Data Synchronization

Data keeps changing and you want your search to always run on the latest data. Here are some tips how to do it.

To find an answer to a query, your pipeline searches the files that you uploaded to deepset Cloud. When you deploy the pipeline, the files are indexed and ready to be searched on. However, data is rarely static and it's only natural that your files should change: get deleted, added, or updated.
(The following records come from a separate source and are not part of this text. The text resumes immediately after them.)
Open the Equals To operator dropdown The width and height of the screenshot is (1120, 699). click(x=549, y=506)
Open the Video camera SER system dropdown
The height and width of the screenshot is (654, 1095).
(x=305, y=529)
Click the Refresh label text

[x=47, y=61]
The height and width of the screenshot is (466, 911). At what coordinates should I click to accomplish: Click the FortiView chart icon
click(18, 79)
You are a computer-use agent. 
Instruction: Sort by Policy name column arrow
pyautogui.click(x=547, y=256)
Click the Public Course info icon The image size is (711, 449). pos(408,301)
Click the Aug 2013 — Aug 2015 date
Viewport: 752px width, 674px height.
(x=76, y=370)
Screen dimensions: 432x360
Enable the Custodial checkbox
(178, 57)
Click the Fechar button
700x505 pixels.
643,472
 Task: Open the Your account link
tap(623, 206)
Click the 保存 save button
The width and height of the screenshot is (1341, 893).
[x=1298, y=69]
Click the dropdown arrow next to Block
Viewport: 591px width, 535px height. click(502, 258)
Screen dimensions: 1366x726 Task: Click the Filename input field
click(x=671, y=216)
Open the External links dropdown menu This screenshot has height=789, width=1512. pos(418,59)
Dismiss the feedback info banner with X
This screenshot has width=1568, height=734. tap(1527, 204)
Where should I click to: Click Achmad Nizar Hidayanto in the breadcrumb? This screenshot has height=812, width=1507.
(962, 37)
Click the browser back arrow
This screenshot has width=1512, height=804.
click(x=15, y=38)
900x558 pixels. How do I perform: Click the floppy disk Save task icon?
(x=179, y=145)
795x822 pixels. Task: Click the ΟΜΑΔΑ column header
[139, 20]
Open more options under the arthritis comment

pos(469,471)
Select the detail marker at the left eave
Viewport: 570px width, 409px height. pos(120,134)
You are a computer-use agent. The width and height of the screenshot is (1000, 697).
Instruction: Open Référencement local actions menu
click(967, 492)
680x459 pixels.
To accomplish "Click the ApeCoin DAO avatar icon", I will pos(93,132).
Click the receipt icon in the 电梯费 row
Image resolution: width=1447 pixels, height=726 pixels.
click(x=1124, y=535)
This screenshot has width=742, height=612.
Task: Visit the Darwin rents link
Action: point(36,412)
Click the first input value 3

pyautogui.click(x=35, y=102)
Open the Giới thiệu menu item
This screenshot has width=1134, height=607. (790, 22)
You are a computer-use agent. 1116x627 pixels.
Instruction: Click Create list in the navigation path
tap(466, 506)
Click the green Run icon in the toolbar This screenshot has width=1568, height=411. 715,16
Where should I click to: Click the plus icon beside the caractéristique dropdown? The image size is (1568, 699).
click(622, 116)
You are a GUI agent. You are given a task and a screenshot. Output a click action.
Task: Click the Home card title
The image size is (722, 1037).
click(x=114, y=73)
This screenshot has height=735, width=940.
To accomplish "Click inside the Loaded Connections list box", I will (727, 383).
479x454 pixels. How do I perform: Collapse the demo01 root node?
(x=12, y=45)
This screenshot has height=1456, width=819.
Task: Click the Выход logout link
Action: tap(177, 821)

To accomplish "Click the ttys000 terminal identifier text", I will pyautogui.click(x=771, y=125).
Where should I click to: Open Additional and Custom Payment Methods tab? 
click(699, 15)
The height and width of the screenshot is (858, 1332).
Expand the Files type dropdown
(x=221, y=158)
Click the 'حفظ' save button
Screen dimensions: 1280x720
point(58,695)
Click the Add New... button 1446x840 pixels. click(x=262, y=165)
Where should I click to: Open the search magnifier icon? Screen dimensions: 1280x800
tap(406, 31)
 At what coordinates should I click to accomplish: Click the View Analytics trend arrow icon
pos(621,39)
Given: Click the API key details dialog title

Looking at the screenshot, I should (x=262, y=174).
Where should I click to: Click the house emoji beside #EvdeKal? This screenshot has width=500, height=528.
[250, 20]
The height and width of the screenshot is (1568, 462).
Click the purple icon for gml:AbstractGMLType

Your app should always be in sync with your file storage.

Syncing Your Data

The easiest way to ensure your search runs on the latest version of your files is to create a script that periodically syncs your data with deepset Cloud. deepset Cloud provides endpoints for uploading and deleting files so you can easily remove old data and add new ones.

🚧

Coming Soon: Updating Files

Currently, there is no endpoint for updating files so if a file that's already in deepset Cloud is modified, you must delete it and upload the latest version.

An example script for synchronizing data
from pathlib import Path
import datetime

from haystack.utils import DeepsetCloud

# Specify where your files are locally
dir = Path("../../test/samples/docs")
files_offline = {f.name: f for f in dir.iterdir()}

# Initiate the deepset Cloud file client
file_client = DeepsetCloud.get_file_client()

# List all your files in deepset Cloud
files_online = {f["name"]: f for f in file_client.list_files()}

files_to_upload = []
files_to_delete = []

# Check if there are any files in your local database that are not in deepset Cloud
for file_offline in files_offline.values():
    if file_offline.name not in files_online:
        # Add new files to the upload list
        files_to_upload.append(file_offline)
    else:
        # Check if all files are up to date
        datetime_online = datetime.datetime.fromisoformat(files_online[file_offline.name]["created_at"])
        datetime_offline = datetime.datetime.fromtimestamp(file_offline.stat().st_mtime).astimezone() # consider using st_ctime for windows
        # Add the local files that are newer than the files in deepset Cloud to the upload list
                # Add the files in deepset Cloud that are older than your local versions to the delete list
        if datetime_offline > datetime_online:
            files_to_upload.append(file_offline)
            files_to_delete.append(files_online[file_offline.name]["file_id"])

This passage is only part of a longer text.